----- PASSAGE PROVIDED

Unfortunately taxes are like housework - people tend to very highly aware of their own contributions and unaware of other people's contributions. In this situation, highlighting people's own contributions is not necessarily a good idea. The hard-to-obtain information is what other people are paying in taxes.
Would it be a good idea to tell people, when tax cuts are proposed, who gains and who loses, what government services will be cut, and what the cost on future generations will be? Yes. But that never happens. Instead, we get "the tax cuts will pay for themselves through higher growth." The US's disastrous love affair with debt shows where that path takes you....
I would like to live in a world where tax evasion and avoidance was minimal, everyone paid their fair share of taxes, governments could raise sufficient revenue to provide public infrastructure/decent services, and governments had minimal debt. I'm not convinced that a highly visible tax system helps us get there.
Posted by: Frances Woolley | August 28, 2011 at 09:08 AM
I was in the UK last week and their VAT - which was 17.5 percent - was built into prices. Given the exchange rate and the fact the price included tax, British prices actually did not seem so bad relative to prices here.
Posted by: Livio Di Matteo | August 28, 2011 at 09:39 AM
The price of an individually purchased life annuity is far higher than a group one. Of course people spit nails.
Posted by: Jim Rootham | August 28, 2011 at 09:56 AM
Jim: "The price of an individually purchased life annuity is far higher than a group one. Of course people spit nails." Yup. Because of the market failure of adverse selection - only people who figure they'll live to be 100 buy annuities. No one has a way around this, other than mandated coverage/forced pooling.
Livio: "British prices actually did not seem so bad relative to prices here" Especially for beer, cheese, jam, tea, branston pickle, marmite and shoes.
Posted by: Frances Woolley | August 28, 2011 at 10:20 AM
Frances
Quite correct. Real estate was another matter.
Posted by: Livio Di Matteo | August 28, 2011 at 10:24 AM
Not so fast, Jim. True Group Life Annuities sold by a life insurer are rare in Canada. Pension Administrators don't like them because they are "expensive" which is actually false for the additional protection being offered.
Not mentioned is the fact that the underwriting and capital standards for life annuities are much higher than for pensions and the fact that life annuities are insured against default by Assuris, which guarantees them 100% up to 60K a year in payments and 85% thereafter. This protection is available nationally. Life insurers are in the business of making payment promises, of course they take default in the industry seriously.
It makes Ontario's Pension Benefits Guarantee Fund look like a sick joke.
Part of our pension problem is we have persistently underpriced the annuity costs of pensions for decades. We systematically underpriced the longevity risk, overestimated returns and not pooled the risk enough in most cases.

----------

→ WHAT YOU NEED TO DO
(1) From the comment thread above, return word for word the part that opens with the words containing "Posted by: Jim" and closes with "mandated coverage/forced pooling.".
(2) Translate this sentence from the comment thread above into Spanish: "The price of an individually purchased life annuity is far higher than a group one."

----- PROVIDED RECORDS

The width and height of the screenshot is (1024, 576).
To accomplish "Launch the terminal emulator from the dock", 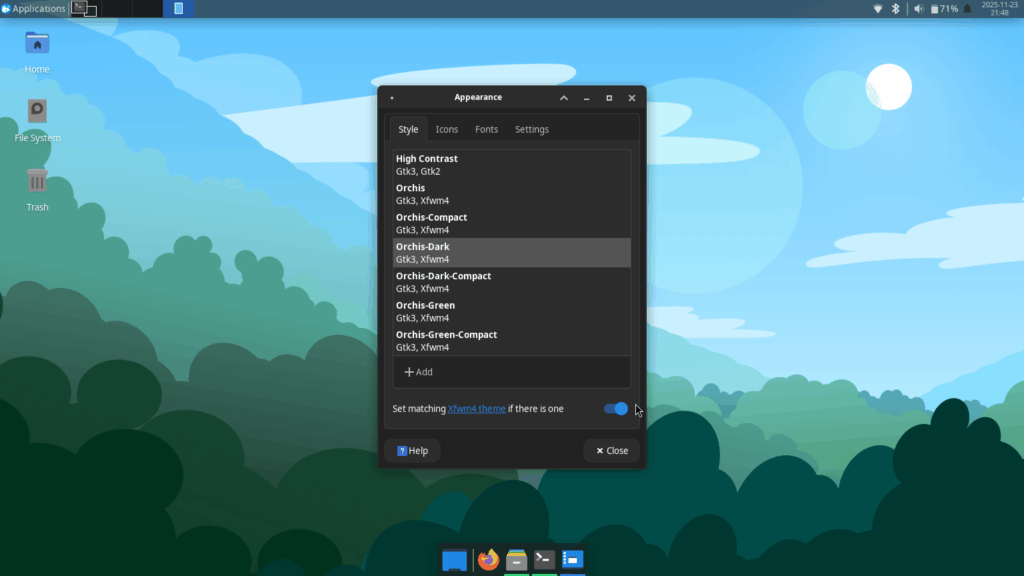I will click(543, 560).
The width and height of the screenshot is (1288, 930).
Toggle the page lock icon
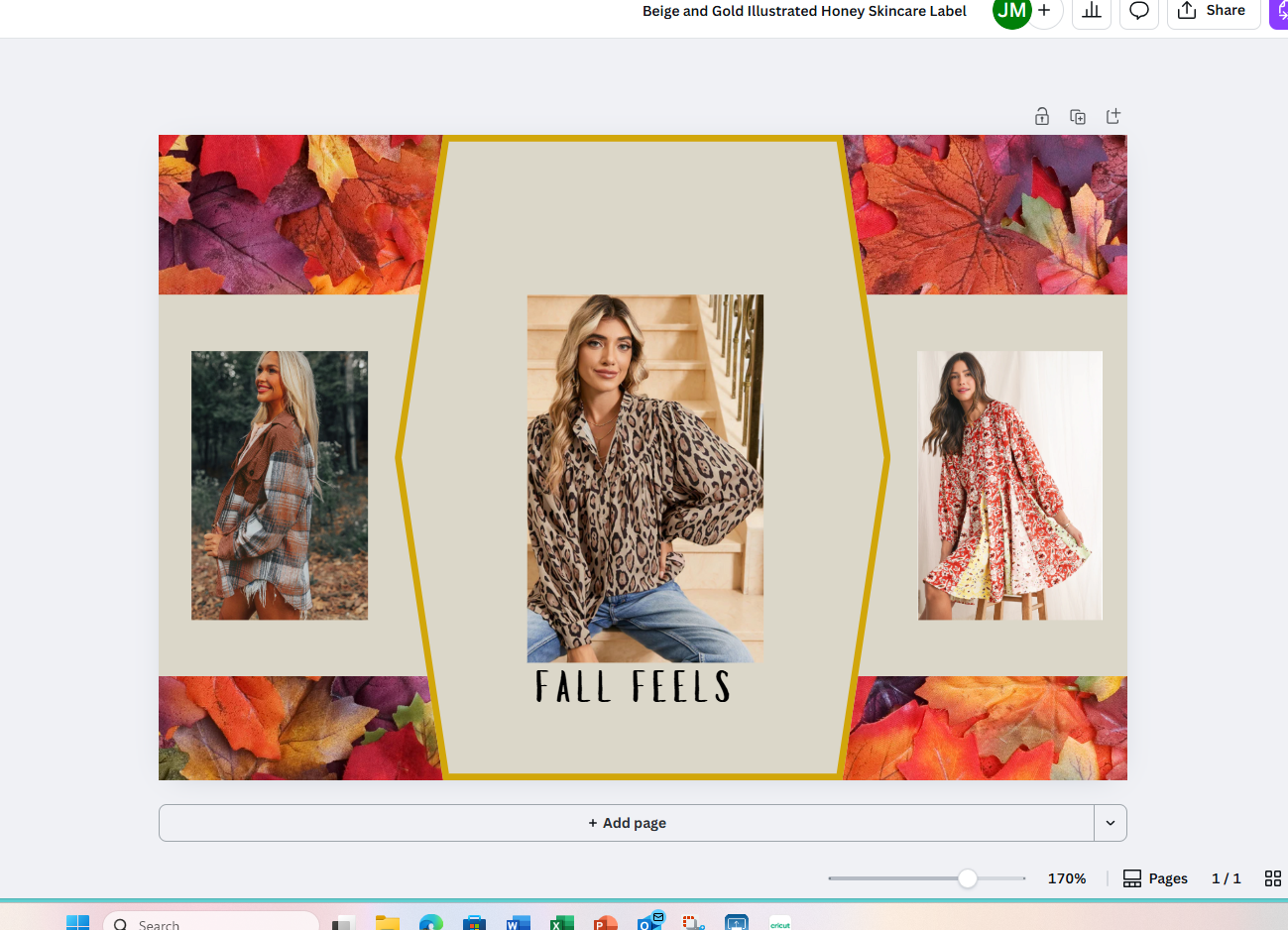coord(1041,116)
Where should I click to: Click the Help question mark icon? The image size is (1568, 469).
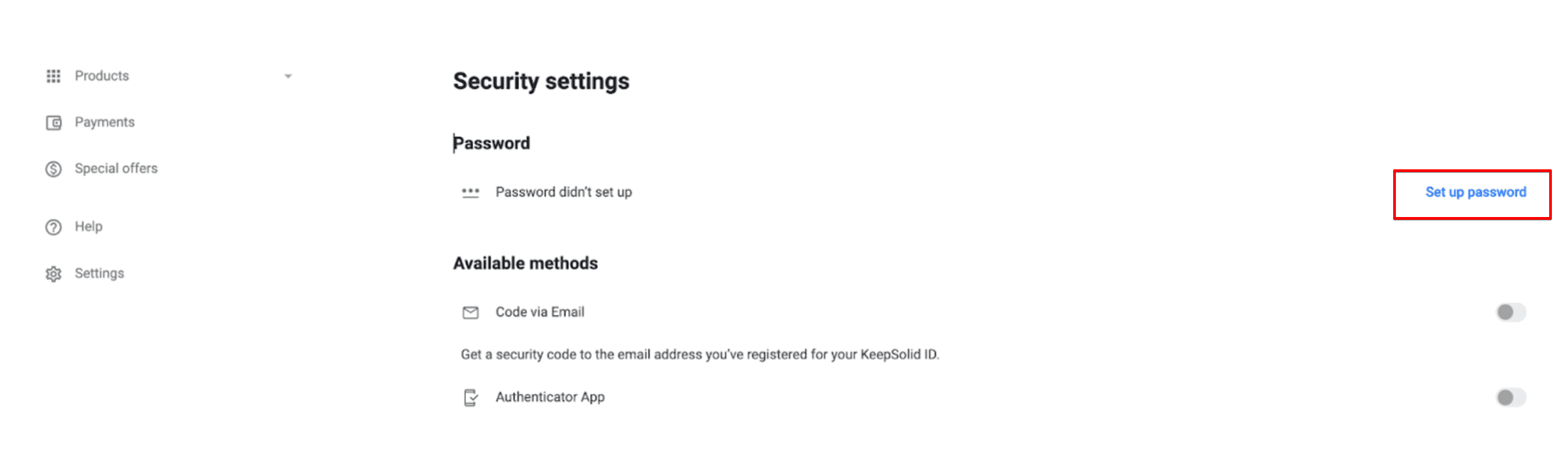coord(53,227)
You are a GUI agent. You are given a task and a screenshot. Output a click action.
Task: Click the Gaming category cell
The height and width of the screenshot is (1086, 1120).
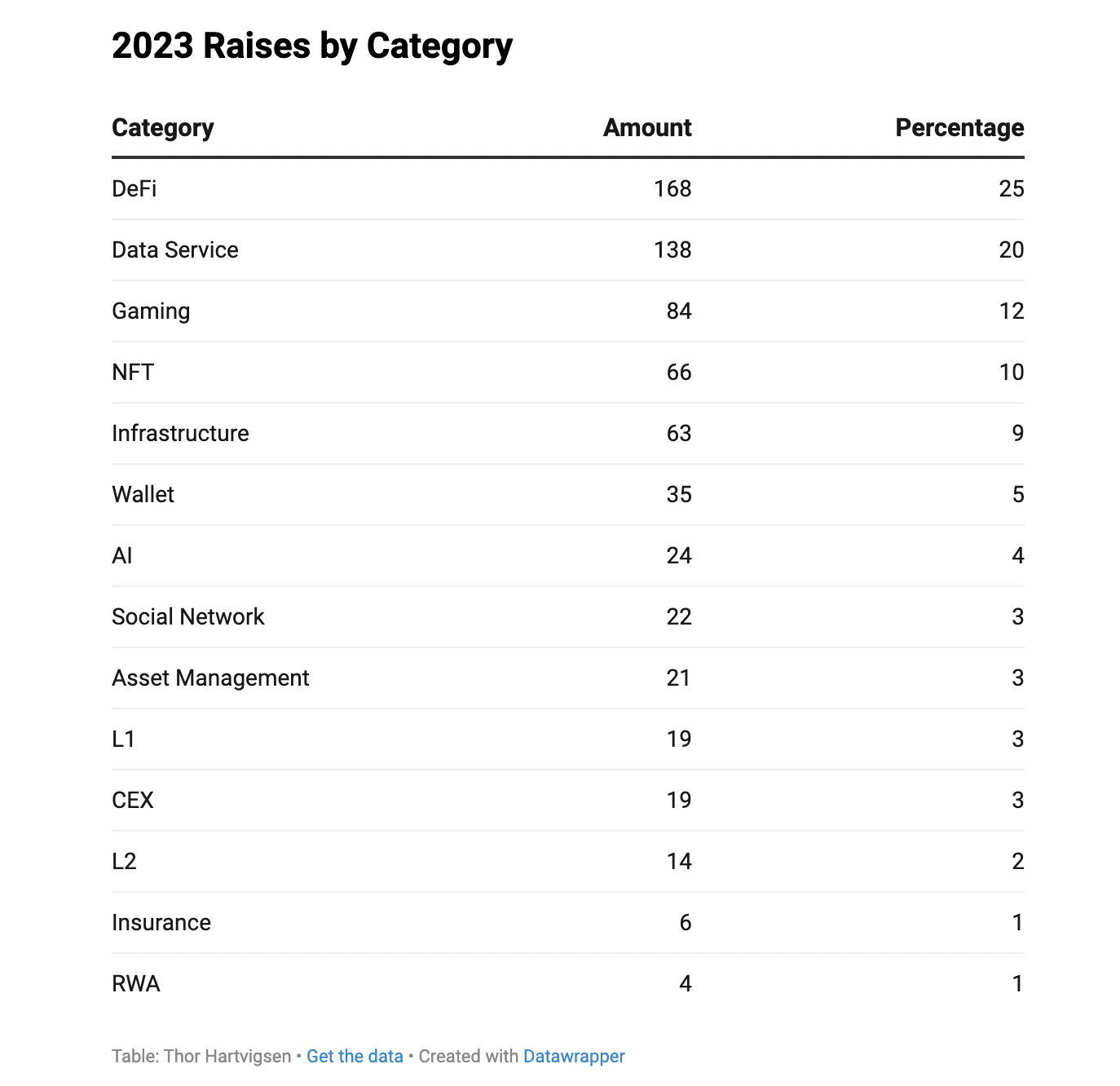coord(151,311)
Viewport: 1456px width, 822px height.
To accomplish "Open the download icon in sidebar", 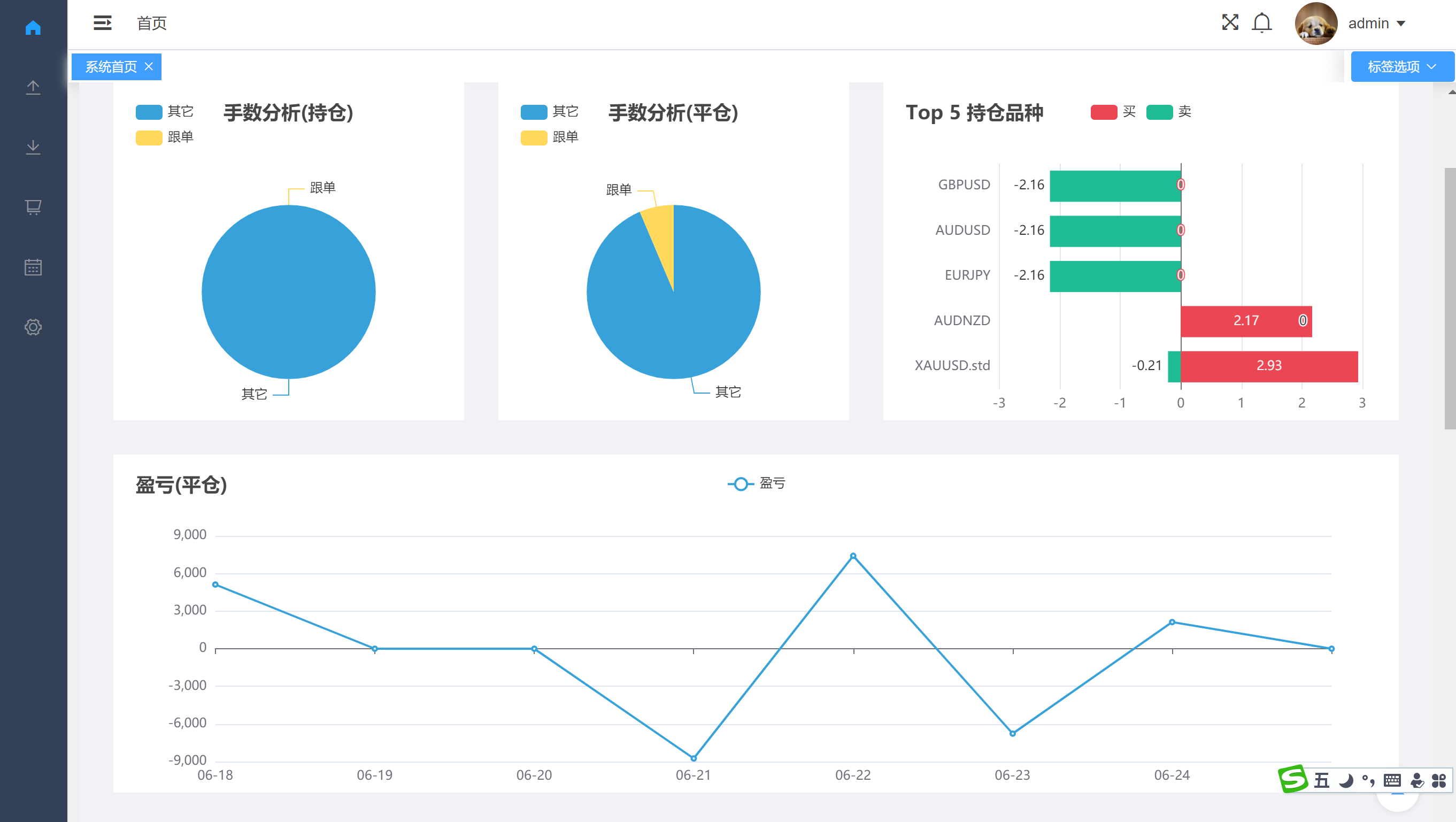I will 33,147.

----------

→ FINAL RESULTS
(1)
Posted by: Jim Rootham | August 28, 2011 at 09:56 AM
Jim: "The price of an individually purchased life annuity is far higher than a group one. Of course people spit nails." Yup. Because of the market failure of adverse selection - only people who figure they'll live to be 100 buy annuities. No one has a way around this, other than mandated coverage/forced pooling.

(2) El precio de una renta vitalicia adquirida individualmente es mucho más alto que el de una colectiva.